Heat, feet and my happy place

Don’t worry, there aren’t any pictures of feet - but mine, or rather one of my toes has been giving me some gyp this past week or so. Instead, you’ll be relieved to know I’m including photos from the flower garden in Greenwich Park, aka my happy place. My toe is improving with the antibiotics, but I suspect it has a little more in store before it’s totally fixed. That along with the high temperatures, and life generally have conspired to keep me away from my laptop for longer than I intended.

But let’s start at the beginning.

Since the middle of June - in fact the day we had all our tree work done - the temperatures here have been warm, and warming up with a red weather warning and temperatures of 40 C forecast a month after this. I’m not sure it made it to 40 C where we are in London, but it was pretty close - and extremely warm!

Our garden has suffered since the tree work was completed. The grass has turned straw like without the canopy the trees provided. We expected it to bounce back pretty quickly with some rain (and still do), but so far the rain hasn’t shown up.
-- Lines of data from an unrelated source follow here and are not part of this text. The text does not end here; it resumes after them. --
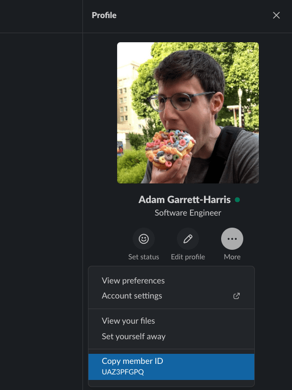Select the Edit profile text label
Screen dimensions: 292x390
[188, 257]
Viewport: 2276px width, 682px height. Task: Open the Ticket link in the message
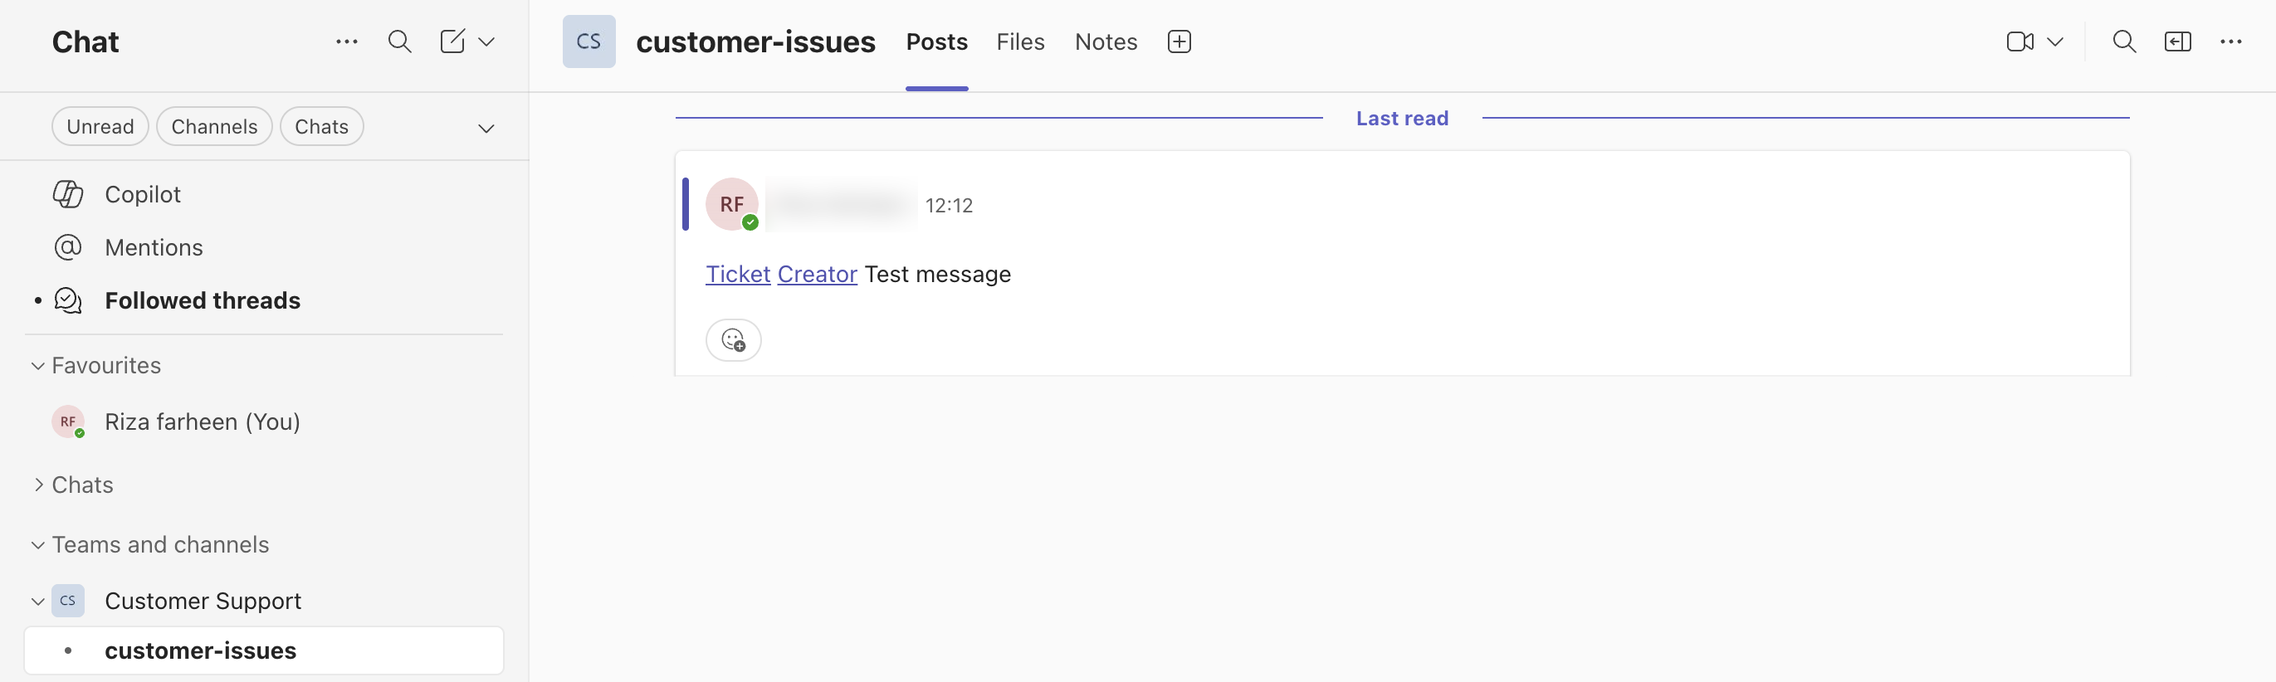coord(737,274)
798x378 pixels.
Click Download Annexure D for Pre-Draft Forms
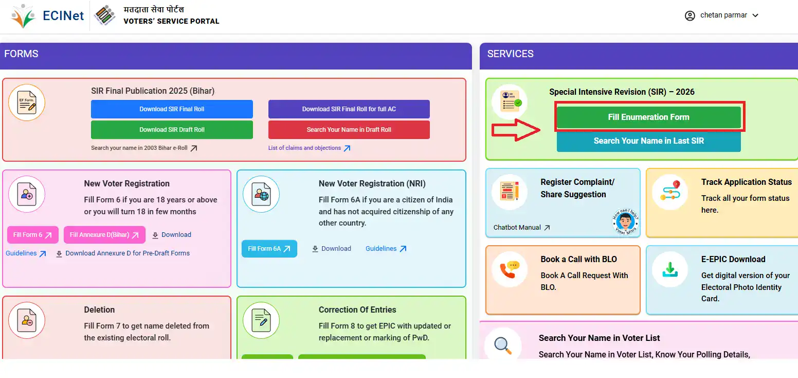coord(123,253)
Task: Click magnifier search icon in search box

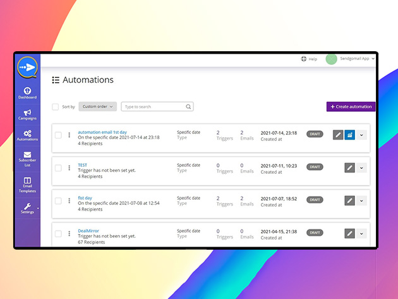Action: pyautogui.click(x=188, y=107)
Instead it’s got warmer, much warmer. But as you know a garden waits for no one and so I’ve been pottering about in the garden aiming to keep it tidy. I’ve also been picking up many, many branches which appear where I’m sure I’ve already cleared, while timing this pottering outside of the hottest parts of the day.

Calming fir tree branches

TREES IN THE FLOWER GARDEN, GREENWICH PARK

On those two hottest days, it was like nothing I can remember experiencing in the UK. I know 1976 was warm, but at 9 years old my experiences and memories were understandably entirely different, and the temperatures were four degrees cooler. The first day I ventured out, briefly, fully sun-screened up and with a rather glamorous large brimmed straw sun hat. Both destinations - the local supermarket, and the dentist - were air conditioned and appointment booking me was very impressed with managing to coincide an air conditioned appointment with a very hot day. Glossing over the fact that it was still the dentist!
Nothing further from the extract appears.